Of the seven up-regulated miRNAs that appeared in the miRNA-mRNA network, only novel-m0001-3p and novel-m0002-5p had higher abundance, while the others were expressed at relatively low levels. The novel-m0002-5p would potentially target Sox10 and MITF (Figure 6). MITF can promote the formation of melanin [41]. Sox10 can promote the development of melanocytes, and the gene can also regulate the transcription of MITF, thereby regulating the development of melanocytes [42]. Therefore, the abundance of novel-m0002-5p may contribute to the difference in fiber color between the two breeds.

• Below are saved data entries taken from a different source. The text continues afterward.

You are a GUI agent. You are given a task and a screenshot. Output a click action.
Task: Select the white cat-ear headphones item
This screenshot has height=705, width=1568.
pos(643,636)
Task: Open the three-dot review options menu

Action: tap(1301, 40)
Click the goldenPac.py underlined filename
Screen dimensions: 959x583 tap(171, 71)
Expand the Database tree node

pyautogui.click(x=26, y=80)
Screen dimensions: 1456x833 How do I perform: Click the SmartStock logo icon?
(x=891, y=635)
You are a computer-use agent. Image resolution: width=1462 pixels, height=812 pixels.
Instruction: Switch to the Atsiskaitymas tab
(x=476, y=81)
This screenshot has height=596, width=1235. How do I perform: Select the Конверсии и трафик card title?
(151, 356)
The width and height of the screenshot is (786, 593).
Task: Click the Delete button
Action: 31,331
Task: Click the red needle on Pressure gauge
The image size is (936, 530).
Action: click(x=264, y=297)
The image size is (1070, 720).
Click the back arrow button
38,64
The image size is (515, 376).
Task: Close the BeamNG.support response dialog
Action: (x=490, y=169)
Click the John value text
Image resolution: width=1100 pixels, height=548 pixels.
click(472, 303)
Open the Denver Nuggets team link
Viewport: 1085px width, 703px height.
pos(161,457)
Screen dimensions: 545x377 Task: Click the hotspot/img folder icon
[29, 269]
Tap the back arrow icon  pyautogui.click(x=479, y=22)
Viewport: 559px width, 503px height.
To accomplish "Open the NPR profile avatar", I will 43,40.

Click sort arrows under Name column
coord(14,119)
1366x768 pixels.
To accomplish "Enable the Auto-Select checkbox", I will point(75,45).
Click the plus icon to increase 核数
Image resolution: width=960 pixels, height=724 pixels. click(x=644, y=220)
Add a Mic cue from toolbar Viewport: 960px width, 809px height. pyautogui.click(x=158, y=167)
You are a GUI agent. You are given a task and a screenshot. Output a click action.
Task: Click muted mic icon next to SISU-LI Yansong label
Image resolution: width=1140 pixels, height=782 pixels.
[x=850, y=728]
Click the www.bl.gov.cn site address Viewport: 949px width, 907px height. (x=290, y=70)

It was found in GO annotation that the target mRNAs were remarkably concentrated in the terms of binding, cell, and cellular protein modification process. These may participate in cell proliferation, development, and other physiological processes. What is more important, they change the cashmere fibers’ growth cycle by regulating the abundance of related proteins in cells [14]. As might be expected, the Wnt signaling pathway had the lowest p-value for the target mRNAs. Besides, MAPK and Notch signaling pathways were also concentrated by the target genes. The Wnt signaling pathway is one of the pivotal pathways for hair follicle onset, development, and regeneration [43]. It mainly promotes the activities of hair follicle stem cells and plays a crucial role in all types of hair follicle morphogenesis [44,45]. Stem cell factors contribute to melanin synthesis. When its ligand binds with the receptor, it stimulates MAPK reaction to phosphorylate MITF, which blocks the synthesis of melanin [46]. This suggests that the MAPK signaling pathway regulates the difference in the color of cashmere fiber between LC goats and ZB goats. The Notch signaling pathway can ensure the normal development of hair stem by promoting cell differentiation and accelerating hair follicles growth and development [47].

5. Conclusions

A total of 144 miRNAs were differentially expressed in caprine skin samples with remarkably different cashmere fiber traits. Their target genes were concentrated on important GO terms and KEGG pathways correlated with hair follicle activities. These results may contribute to further investigation into the influence of miRNAs on the yield, diameter, and color of cashmere fiber. They also provide new ideas for regulating the development of cashmere goat follicles and improving the yield and quality of cashmere fiber by manipulating the abundance of the differentially expressed miRNAs identified or their target mRNAs.